In keeping with the play being a piece of creative therapy, “Finding Folk” is quite vague with the details. There are quick snapshots, like thin slices of cheese, where things are clearer than others such as Phoebe’s representation of her mother’s ill health and being “on the waiting list”. This is an especially visceral scene, capturing the spinning wheel of ill thoughts that repeat and repeat in their destruction. It is an uncomfortable watch, but only because it is so raw and believable. There are other occasions which are seemingly happy but because of the “show-not-tell” nature, it is not fully clear whether it is a happy moment. At one point there is an interlude where Ophelia meets a man in a club and she spends the night with him. It seems like the warm beam of a lighthouse lighting up a foggy mind but it ends with a fall (literal and mental). Is it a negative event in itself, or does her mental health and doubts catch up with her? Perhaps this lack of clarity is the art itself as therapy investigates multiple truths and when mental issues are thrown in it can lead to the blurring of perception when they interact with memory, even before introducing them in the art space. 

This lack of precise details seems like a necessary characteristic of the first half of the play. The music and dance is a vehicle for the performer’s memories rather than what many might feel the key subject of discussion is. “Finding Folk” does not describe the healing power of the banjo as such, so you may be waiting for the epiphany moment when the banjo bursts into Phoebe’s life and brings respite to her feelings but along with some excellent dance steps, it is just kind of “there”, quietly dropped in from the beginning and allowed to take root through the course of things.

When the performance ends and there is a 45 minute discussion about the work which is preceded by a relaxation technique to open up the feelings of the audience. We wondered how this would play out as in our work life we encounter these aspects of mental health regularly and see the importance of discussing interventions and therapy.
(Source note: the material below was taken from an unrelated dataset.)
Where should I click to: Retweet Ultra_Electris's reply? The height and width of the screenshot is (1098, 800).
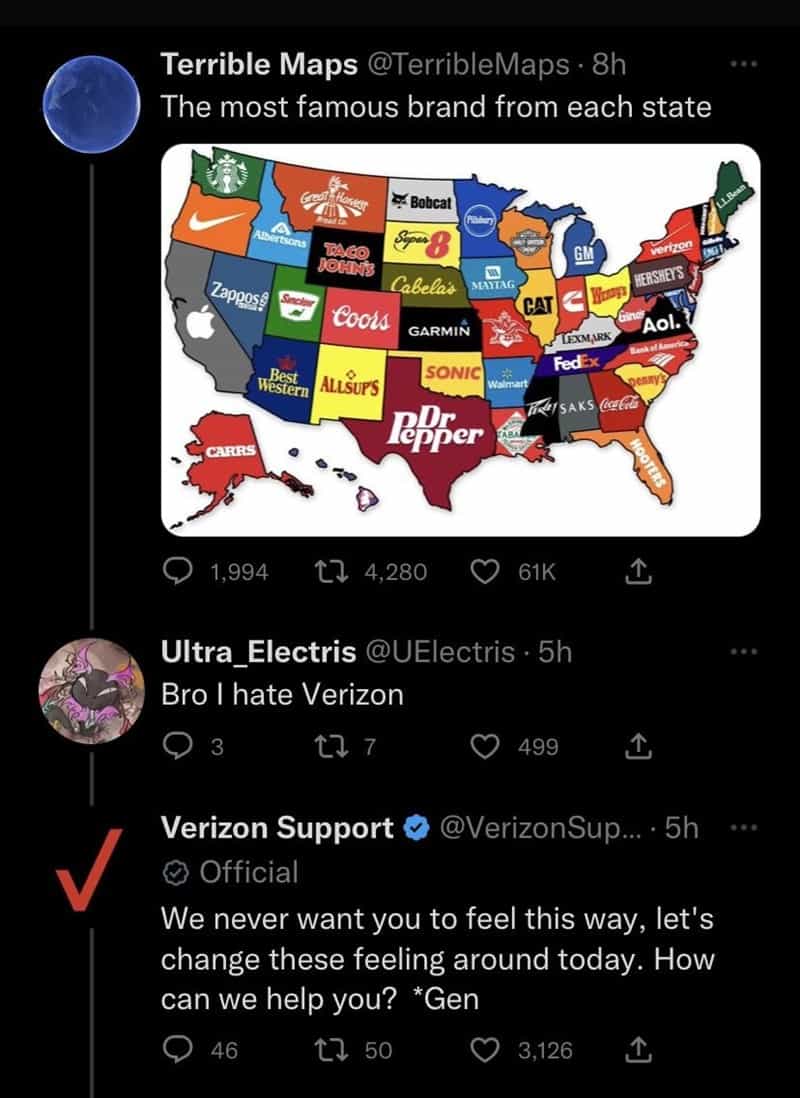click(x=331, y=744)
That being said, the notion of using the second half to ask specific questions to clear up and build on what has been shown in the first half was not a part of the performance which we were fully invested in. We applaud the innovation here, and enjoyed the discussion but would have preferred a longer, perhaps more traditional performance with further narration that strongly delved into the central character “Finding Folk”, as in the title. Like we said, the love of folk is implied in the performance as the artist does not reference it much. This is especially the case when the first question of the discussion is an audience member asked “how” the central character “found folk”. Some will be fully involved and intrigued, whereas other audiences might find this interactive part too intrusive and left-field for their tastes.

That being said, it is a moving and valuable piece of work which excels in its physicality in performance and music. Heart-felt and brave, it sets out  as an exercise in catharsis and exploration of trauma, memory and art and manages this (in large part due to Ophelia’s excellent physicality). Those with a large interest in folk music might want to check they are ready for an evening of more introspection and experimentation than they are expecting before venturing into the night to purchase a ticket.